The strategy of waiting
Trump told reporters after the previous collapse that he believed he would soon have 'the honour of taking Cuba.' The phrase is ambiguous in the way his phrases often are, leaving room for regime change through internal collapse, negotiated transition, or something more direct depending on how events unfold and which interpretation proves convenient. What is not ambiguous is the strategy: apply pressure, wait for failure, let the infrastructure do the work that armies used to do.
It is strategic patience if you support it. It is slow strangulation if you do not.
The Cuban government has refused to release political prisoners or liberalize its economy, which is the American condition for lifting pressure, which is precisely the kind of demand that entrenched regimes cannot accept without signing their own termination. The US knows this. Cuba knows this. The standoff continues, measured not in troops or missiles but in kilowatt hours, in barrels of oil that do not arrive, in hours of darkness that accumulate like interest on a debt that compounds daily.
Economic warfare works slowly. It also works.
The infrastructure death spiral
Here is what my students rarely understand until I walk them through it: infrastructure failure is not linear. It is exponential. Cuba's thermoelectric plants were built with Soviet technology decades ago. They require fuel, obviously, but they also require constant maintenance, replacement parts that Cuba cannot manufacture and increasingly cannot import, and stable operating conditions that cascading blackouts make impossible. Every collapse damages equipment throughout the system. Every partial repair leaves vulnerabilities. Every day without adequate fuel accelerates the decay.
This is the infrastructure death spiral. I coined the term for a different case study, about water systems in developing economies, but it applies perfectly here. Once a system enters the spiral, each failure makes the next more likely and more severe, until the question is no longer how to restore function but whether function can be restored at all.
Cuba's grid is deep in the spiral now.
The people who do not appear in the framework
My mother worked two jobs when I was growing up. She would come home at eleven at night smelling like restaurant grease and still make sure I had done my homework. I think about her whenever I write about economic systems and the people they affect, because she would have been the first to remind me that frameworks and case studies are about real human beings, not abstractions, not data points, not victims in a geopolitical chess game.
The 11 million Cubans who lost power Saturday are families trying to keep food from spoiling.
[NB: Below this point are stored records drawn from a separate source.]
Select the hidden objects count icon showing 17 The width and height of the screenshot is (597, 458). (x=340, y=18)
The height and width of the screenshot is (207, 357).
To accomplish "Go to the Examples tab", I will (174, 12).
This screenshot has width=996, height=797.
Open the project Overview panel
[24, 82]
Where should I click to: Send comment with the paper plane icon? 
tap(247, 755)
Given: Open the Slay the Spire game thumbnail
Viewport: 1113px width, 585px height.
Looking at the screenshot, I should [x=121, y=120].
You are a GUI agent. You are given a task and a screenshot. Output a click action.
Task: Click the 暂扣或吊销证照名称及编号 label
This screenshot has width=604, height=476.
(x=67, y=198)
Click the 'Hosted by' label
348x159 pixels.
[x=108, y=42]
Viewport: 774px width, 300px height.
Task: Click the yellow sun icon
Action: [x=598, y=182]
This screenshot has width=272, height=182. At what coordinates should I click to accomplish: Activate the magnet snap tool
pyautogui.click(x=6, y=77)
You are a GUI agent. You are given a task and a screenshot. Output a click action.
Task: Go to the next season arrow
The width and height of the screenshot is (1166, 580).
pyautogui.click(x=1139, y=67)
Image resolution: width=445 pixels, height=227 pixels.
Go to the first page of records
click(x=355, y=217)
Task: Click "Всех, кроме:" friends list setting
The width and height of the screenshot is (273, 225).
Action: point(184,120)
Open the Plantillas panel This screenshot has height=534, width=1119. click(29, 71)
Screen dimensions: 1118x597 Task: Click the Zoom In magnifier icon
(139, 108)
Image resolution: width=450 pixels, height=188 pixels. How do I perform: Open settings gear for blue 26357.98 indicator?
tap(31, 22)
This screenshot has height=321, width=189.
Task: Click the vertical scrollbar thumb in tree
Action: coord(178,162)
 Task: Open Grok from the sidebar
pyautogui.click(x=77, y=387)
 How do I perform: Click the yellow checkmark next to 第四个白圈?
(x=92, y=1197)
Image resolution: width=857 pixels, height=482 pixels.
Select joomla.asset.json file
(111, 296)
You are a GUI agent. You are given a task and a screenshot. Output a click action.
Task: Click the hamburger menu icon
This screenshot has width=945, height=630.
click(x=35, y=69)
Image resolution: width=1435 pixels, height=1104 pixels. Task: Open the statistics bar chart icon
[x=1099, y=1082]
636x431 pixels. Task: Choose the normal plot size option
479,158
They are hospitals trying to keep patients alive through surgery with backup generators that may or may not have fuel. They are elderly people in buildings where elevators do not work and heat kills. They are mothers making decisions I hope my students never have to make, about which child eats today and which waits.
The US says Cuba's government is responsible because it refuses to make concessions. Cuba says the US is responsible because it is deliberately causing the suffering. (Both are correct, which is the tragedy.) The people in the dark do not care much about the argument. They want the lights back on.
Authorities said they were working to restore power. They said the same after the last collapse, and the one before that.
My MBA students will read this case in three years, if I live that long and the curriculum committee approves it. They will analyse the strategic logic of oil embargoes and infrastructure warfare. They will calculate the economic cost per day of grid failure, the breakeven point where a government capitulates, the game theory of blockades that escalate.